Why nothing is store into database ? Where to find errors ?

PS. This is nfacctd.conf :

#daemonize: true
pidfile: /var/run/nfacctd.pid
syslog: daemon
nfacctd_port: 9995
!
! interested in in and outbound traffic
aggregate: src_host, dst_host , src_port, dst_port, proto,timestamp_start
!
! storage methods
plugins: pgsql
sql_host: 192.168.0.234
sql_passwd: *****
sql_table_version: 1

sql_refresh_time: 300
timestamps_secs: true
sql_history: 5m
sql_history_roundoff: m
sql_dont_try_update: true

Its log to this same server but different database and works like a charm. So sql mus be ok.

[paololucente]

Hi @pzelektron , in the log output above QN: 0/0 means that the plugin is trying to write zero tuples to the database -- so it is expected the DB to be empty because uacctd is not writing any tuples into it.
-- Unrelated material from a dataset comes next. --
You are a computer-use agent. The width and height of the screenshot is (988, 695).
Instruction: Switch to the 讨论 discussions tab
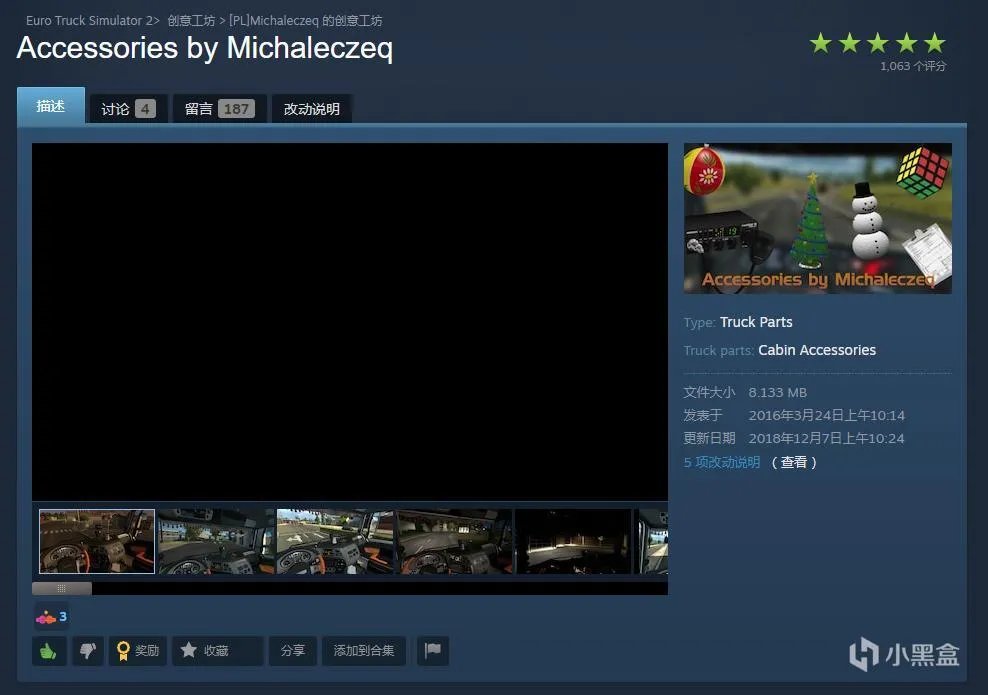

We should make sure that uacctd is actually receiving traffic: what do you see if you run a tcpdump -s 0 -n -i nflog:5 ? Paolo

[pzelektron]

Thanks for help this :
tcpdump -s 0 -n -i nflog:5
was very helpful.
It shows my mistake in iptables. I used:
iptables -I FORWARD ! -i eth0 -m state --state NEW -p tcp -j NFLOG --nflog-prefix 5
but it should be :
iptables -I FORWARD ! -i eth0 -m state --state NEW -p tcp -j NFLOG --nflog-group 5
Now everything works great.
Thanks again.

[paololucente]

Amazing, thanks for confirming! Paolo

[pzelektron]

I work for ISP we must to log traffic from our customers.
I tried to use pmacct but i/o was very high on postgres server. 8 cores CPU and load over 80%.
After switching on nfacctd load drop to 1%